>> BEGIN

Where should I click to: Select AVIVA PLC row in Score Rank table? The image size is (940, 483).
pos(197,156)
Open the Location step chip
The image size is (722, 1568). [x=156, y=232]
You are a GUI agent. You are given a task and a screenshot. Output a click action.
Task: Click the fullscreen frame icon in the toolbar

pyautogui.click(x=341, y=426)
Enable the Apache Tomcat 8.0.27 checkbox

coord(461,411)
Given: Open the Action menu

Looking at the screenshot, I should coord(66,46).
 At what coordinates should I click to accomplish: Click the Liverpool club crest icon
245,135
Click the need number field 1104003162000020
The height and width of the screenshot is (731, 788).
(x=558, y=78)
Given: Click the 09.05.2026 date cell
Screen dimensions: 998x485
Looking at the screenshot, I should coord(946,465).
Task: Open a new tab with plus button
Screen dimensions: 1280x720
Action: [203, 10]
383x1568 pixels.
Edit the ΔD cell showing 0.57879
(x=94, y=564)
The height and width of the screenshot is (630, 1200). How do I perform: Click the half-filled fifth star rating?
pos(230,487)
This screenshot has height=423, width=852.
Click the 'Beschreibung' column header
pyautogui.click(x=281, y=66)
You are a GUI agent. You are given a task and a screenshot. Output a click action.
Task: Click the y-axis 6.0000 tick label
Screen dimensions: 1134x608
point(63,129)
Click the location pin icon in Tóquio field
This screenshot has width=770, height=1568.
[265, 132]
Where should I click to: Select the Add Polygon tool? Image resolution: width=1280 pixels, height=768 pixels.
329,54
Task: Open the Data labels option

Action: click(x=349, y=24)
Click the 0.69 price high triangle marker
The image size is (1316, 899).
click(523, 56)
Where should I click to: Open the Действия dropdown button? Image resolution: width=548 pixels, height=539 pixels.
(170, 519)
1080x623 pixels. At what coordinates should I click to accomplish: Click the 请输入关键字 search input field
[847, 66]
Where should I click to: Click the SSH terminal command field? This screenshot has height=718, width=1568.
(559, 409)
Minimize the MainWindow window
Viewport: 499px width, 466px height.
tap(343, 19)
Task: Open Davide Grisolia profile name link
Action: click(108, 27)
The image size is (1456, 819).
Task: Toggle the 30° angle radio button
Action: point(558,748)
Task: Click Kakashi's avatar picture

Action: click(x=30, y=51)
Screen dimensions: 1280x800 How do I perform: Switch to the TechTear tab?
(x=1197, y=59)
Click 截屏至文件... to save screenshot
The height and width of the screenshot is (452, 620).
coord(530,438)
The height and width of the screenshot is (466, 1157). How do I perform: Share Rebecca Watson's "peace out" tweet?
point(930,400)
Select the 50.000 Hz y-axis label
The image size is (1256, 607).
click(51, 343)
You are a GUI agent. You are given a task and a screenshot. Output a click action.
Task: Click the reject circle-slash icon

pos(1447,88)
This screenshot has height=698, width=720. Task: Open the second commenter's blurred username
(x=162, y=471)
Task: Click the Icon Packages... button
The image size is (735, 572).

>> END

▶ **Required work**
Rewrite the records above, replacing "Screen dimensions" with "Screen size" wherever it appears and leaving everything else unchanged.

▶ **Exercise response**
Where should I click to: Select AVIVA PLC row in Score Rank table? The image size is (940, 483).
pos(197,156)
Open the Location step chip
The image size is (722, 1568). [x=156, y=232]
You are a GUI agent. You are given a task and a screenshot. Output a click action.
Task: Click the fullscreen frame icon in the toolbar

pyautogui.click(x=341, y=426)
Enable the Apache Tomcat 8.0.27 checkbox

coord(461,411)
Given: Open the Action menu

Looking at the screenshot, I should coord(66,46).
 At what coordinates should I click to accomplish: Click the Liverpool club crest icon
245,135
Click the need number field 1104003162000020
The height and width of the screenshot is (731, 788).
(x=558, y=78)
Given: Click the 09.05.2026 date cell
Screen size: 998x485
Looking at the screenshot, I should coord(946,465).
Task: Open a new tab with plus button
Screen size: 1280x720
Action: [203, 10]
383x1568 pixels.
Edit the ΔD cell showing 0.57879
(x=94, y=564)
The height and width of the screenshot is (630, 1200). How do I perform: Click the half-filled fifth star rating?
pos(230,487)
This screenshot has height=423, width=852.
Click the 'Beschreibung' column header
pyautogui.click(x=281, y=66)
You are a GUI agent. You are given a task and a screenshot. Output a click action.
Task: Click the y-axis 6.0000 tick label
Screen size: 1134x608
point(63,129)
Click the location pin icon in Tóquio field
This screenshot has width=770, height=1568.
[265, 132]
Where should I click to: Select the Add Polygon tool? Image resolution: width=1280 pixels, height=768 pixels.
329,54
Task: Open the Data labels option

Action: click(x=349, y=24)
Click the 0.69 price high triangle marker
The image size is (1316, 899).
click(523, 56)
Where should I click to: Open the Действия dropdown button? Image resolution: width=548 pixels, height=539 pixels.
(170, 519)
1080x623 pixels. At what coordinates should I click to accomplish: Click the 请输入关键字 search input field
[847, 66]
Where should I click to: Click the SSH terminal command field? This screenshot has height=718, width=1568.
(559, 409)
Minimize the MainWindow window
Viewport: 499px width, 466px height.
tap(343, 19)
Task: Open Davide Grisolia profile name link
Action: click(108, 27)
The image size is (1456, 819).
Task: Toggle the 30° angle radio button
Action: point(558,748)
Task: Click Kakashi's avatar picture

Action: click(x=30, y=51)
Screen size: 1280x800 How do I perform: Switch to the TechTear tab?
(x=1197, y=59)
Click 截屏至文件... to save screenshot
The height and width of the screenshot is (452, 620).
coord(530,438)
The height and width of the screenshot is (466, 1157). How do I perform: Share Rebecca Watson's "peace out" tweet?
point(930,400)
Select the 50.000 Hz y-axis label
The image size is (1256, 607).
click(51, 343)
You are a GUI agent. You are given a task and a screenshot. Output a click action.
Task: Click the reject circle-slash icon

pos(1447,88)
This screenshot has height=698, width=720. Task: Open the second commenter's blurred username
(x=162, y=471)
Task: Click the Icon Packages... button
The image size is (735, 572).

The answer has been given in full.